The tongue is important for many reasons. Speech and swallowing are its most important function. Benign and malignant tumors of the tongue destroy the lining and the deep muscle tissue and no matter what the treatment is we cannot undo that. But most patients can still be very functional. Benign tumors are usually excised with surgery. Some rare tumors may occasionally be observed and followed closely in certain select patients. For cancers, the most common is squamous cell carcinoma.
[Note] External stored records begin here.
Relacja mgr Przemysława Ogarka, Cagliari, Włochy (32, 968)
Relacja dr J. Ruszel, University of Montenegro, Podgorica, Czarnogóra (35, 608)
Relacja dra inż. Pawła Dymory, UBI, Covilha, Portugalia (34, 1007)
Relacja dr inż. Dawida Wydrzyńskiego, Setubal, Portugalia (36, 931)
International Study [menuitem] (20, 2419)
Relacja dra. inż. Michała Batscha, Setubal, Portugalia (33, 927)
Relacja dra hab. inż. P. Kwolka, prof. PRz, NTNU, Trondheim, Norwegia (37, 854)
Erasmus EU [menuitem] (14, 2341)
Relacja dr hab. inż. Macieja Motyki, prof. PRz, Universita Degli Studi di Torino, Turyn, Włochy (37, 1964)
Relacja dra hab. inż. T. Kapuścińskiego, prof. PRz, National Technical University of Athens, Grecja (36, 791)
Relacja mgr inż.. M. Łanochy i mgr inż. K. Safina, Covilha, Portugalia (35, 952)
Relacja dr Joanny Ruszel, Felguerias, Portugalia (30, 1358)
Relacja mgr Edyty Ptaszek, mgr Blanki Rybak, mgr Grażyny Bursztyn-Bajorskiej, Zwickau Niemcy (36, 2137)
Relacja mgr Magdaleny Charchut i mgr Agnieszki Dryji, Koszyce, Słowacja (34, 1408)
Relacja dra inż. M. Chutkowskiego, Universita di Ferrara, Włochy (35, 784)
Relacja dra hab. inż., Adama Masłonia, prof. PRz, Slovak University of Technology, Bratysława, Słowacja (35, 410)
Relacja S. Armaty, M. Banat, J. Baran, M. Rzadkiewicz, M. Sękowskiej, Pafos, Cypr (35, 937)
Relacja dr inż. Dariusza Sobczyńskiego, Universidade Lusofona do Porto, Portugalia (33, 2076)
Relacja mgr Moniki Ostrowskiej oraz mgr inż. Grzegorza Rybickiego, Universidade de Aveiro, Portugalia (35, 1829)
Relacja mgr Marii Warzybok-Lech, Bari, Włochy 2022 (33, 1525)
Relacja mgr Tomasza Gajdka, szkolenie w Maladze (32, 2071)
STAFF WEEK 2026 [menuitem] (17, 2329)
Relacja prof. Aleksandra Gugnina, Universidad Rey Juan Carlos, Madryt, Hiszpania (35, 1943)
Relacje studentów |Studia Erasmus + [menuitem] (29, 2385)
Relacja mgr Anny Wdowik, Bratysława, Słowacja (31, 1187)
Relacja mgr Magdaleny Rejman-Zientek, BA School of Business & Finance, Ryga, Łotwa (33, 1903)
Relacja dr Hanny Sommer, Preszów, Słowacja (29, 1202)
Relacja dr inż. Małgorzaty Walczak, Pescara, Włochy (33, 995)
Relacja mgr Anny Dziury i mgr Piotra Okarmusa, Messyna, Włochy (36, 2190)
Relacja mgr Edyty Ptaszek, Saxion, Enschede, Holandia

As for all squamous cell carcinomas, radiation and surgery are the treatment modalities that have the potential to cure them. Chemotherapy may help radiation work better in advanced cancers or in non-surgical candidates. HPV (human papillomavirus) has been implicated as a causative factor in an increasing number of cancers of the pharynx (throat) and base of the tongue. HPV positive cancers have a better prognosis. For treatment purposes, we divide the tongue into the front two thirds (the part that sits in the mouth) and the back third (so-called base of tongue). Squamous cell carcinoma of the tongue is potentially curable in many cases as long as it has not spread outside the head and neck region. We perform imaging (PET scan, CT, MRI) to determine if it has.
Generally, cancers involving the front two-thirds of the tongue are treated with surgery initially and radiation offered after surgery to advanced or high-risk cases. Cancers of the base of tongue are usually treated with chemotherapy and radiation and surgery is reserved only for cases where it does not work. The reason for this is the cure rate is equivalent but the expected side effects of chemoradiation are better than those of surgery for the base of tongue cancers and the opposite is true in terms of side effects and effectiveness with cancers of the front two-thirds of the tongue where surgery is preferred.
Radiation therapy is generally given daily as on outpatient five days a week for 6-8 weeks (exact amount determined by radiation oncology). Chemotherapy, if given, is done intermittently again on an outpatient basis. Surgery focuses on two things equally: removing the cancer and reconstruction. Most of the time we can remove these tumors through the mouth and avoid external scars. Occasionally, there is a need to make incisions around the chin. Once the cancer is removed, we then focus on tongue volume. You must have volume to be able to swallow even spit or speak at all. I always tell patients to accumulate some saliva in their mouth and then try to swallow without touching the tongue to the roof of the mouth. It is not possible. So, if there is enough volume of the remaining tongue, we try to close it on itself. If there is not enough volume then, depending on how much tissue is needed, we will bring in tissue (a transplant where tissue with its blood supply is brought into the head and neck to provide healthy tissue with a blood supply) from somewhere else in the body. The site of the tissue transplanted depends on the volume needed and could be from the forearm, chest wall, abdominal muscle, back skin or thigh skin. Often it is necessary to remove some lymph nodes from the neck or parotid region (neck dissection and parotidectomy respectively) due to the risk of spread to these areas. Immunotherapy has had an increasing but not perfectly well-defined role as an adjunctive treatment. The cure rate obviously will improve as the cancer is picked up earlier. Most patients are able, once healed, to eat by mouth and speak.